If you’ve ever been curious about what goes on at the bottom of the world’s largest lake, you can take a look for yourself — and you don’t even have to get wet. A device called the “fish cam” is sitting under 35-feet of water in Lake Superior and it’s now sending pictures to the Internet. Researchers say it’s the only permanently mounted underwater camera in the world sending live images back to shore. The pictures are fun to look at, but researchers say they’re also useful to biologists who study underwater life in the Great Lakes.

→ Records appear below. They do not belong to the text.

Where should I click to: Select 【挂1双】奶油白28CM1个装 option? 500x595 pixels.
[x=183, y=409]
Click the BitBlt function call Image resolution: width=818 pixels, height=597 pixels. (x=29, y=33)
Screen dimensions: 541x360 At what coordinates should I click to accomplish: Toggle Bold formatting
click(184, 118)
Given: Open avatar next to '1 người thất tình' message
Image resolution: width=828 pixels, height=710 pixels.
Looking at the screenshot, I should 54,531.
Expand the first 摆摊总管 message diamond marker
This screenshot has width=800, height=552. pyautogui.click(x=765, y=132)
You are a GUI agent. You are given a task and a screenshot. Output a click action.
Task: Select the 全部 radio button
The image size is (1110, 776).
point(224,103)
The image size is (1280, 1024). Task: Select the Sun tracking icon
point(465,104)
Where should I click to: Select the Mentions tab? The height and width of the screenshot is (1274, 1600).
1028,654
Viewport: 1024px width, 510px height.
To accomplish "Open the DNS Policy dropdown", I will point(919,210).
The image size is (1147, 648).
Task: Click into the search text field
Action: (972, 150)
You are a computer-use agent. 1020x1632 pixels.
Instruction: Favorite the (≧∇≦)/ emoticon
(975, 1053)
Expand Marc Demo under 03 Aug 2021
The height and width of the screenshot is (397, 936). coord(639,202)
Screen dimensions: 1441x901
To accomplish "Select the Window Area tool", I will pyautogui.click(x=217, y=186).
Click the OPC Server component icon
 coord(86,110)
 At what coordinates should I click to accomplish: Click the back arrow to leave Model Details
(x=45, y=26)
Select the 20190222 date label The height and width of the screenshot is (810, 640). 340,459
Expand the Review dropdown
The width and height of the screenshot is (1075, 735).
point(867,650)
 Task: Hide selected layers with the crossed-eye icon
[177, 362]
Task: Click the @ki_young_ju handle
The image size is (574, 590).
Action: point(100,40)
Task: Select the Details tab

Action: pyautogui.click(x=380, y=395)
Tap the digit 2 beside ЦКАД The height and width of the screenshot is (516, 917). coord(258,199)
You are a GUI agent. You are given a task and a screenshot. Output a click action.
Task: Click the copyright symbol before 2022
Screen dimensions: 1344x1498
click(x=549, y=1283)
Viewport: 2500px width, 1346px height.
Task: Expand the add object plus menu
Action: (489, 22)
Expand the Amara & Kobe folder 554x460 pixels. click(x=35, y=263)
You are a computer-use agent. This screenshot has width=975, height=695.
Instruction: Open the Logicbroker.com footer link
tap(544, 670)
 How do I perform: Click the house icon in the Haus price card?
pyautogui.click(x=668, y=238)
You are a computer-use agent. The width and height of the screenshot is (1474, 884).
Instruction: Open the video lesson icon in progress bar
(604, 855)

The Great Lakes Radio Consortium’s Chris Julin has the story.


A team of researchers put the camera underwater more than a year ago. It sits on the lake bottom, several miles from Duluth. The researchers have watched pictures from the “fish cam” for months, but now, anyone with a computer hooked to the Internet can get a scuba diver’s view of the bottom of Lake Superior. The research team recently gathered at the Great Lakes Aquarium in Duluth to unveil the “fish cam” website. Fish expert Greg Bambenek has had the fish cam hooked-up to the computer at his house, but at the aquarium, he watched the fish cam on the screen of a laptop.


“That’s streaming out on the web right now. It’s updated every ten seconds. The fish there are mullet. At night, we have a micro-cam that brings the zooplankton into close focus, and at times you’ll see the mullet eating the zooplankton.”


Those zooplanktons are tiny animals called “water fleas.” They’re fractions of an inch long –far too small to show up through the fish cam’s standard lens. But Bambanek says it’s a different story at night, when the fish cam switches to a magnifying lens, and the computer screen comes alive with little critters.


“Leptodora is the large one. Then you’ll see little copepods that kind of look like Pokemon creatures with the antennas coming off their head, and they’re smaller. They’re only a couple millimeters, so you wouldn’t be able to see them if you were diving in the water.”


The people gathered to see the fish cam’s first Internet images had to settle for a murky picture. A strong northeast wind was blowing in off the lake, kicking up big waves, and stirring up the bottom. The researchers say big waves make for blurry pictures. Even so, lots of fish were visible in the frame. The fish might be crowding in because researchers are releasing fish scent through a special tube attached t the camera. But photographer Doug Hajicek says it’s surprising how many fish swim past even without the fish scent. Hajicek designed and built the underwater camera, and he’s been watching a private feed from the fish cam for months.


“This lake is extremely alive. There is a food chain that is so delicate and tiny. Everybody thinks of Lake Superior as just a sterile body of water, and we’re hoping to change that.”


Some of the fish that swim into view are called ruffe, a non-native species that’s invading the Great Lakes. Researcher Greg Bambenek says it is surprising see so many ruffe here, six miles from Duluth. He says biologists believed ruffe stayed closer to harbors. Bambenek says that’s just one example of the valuable information about life in the Great Lakes that scientists can get from the fish cam.


“We can take freeze-frame, count the number of zooplankton, count the number of fish, and also look at it over time, and also see what does a northeaster do? What do the fish do? Do they leave? Do they come back? What does water temperature do? We have a temperature sensor down there. We also have a hydrophone so we can hear what’s going on underneath the water. So, it is a research tool.”


Bambenek says the research team learned a lot during the year it took to get the camera up and running on the Internet. He says the team is planning to put another camera in Lake Superior, farther from shore, and hopes to put a third camera somewhere on the floor of the ocean.


You can see images from the Lake Superior fish cam at Duluth.com/fishcam.


For the Great Lakes Radio Consortium, this is Chris Julin in Duluth.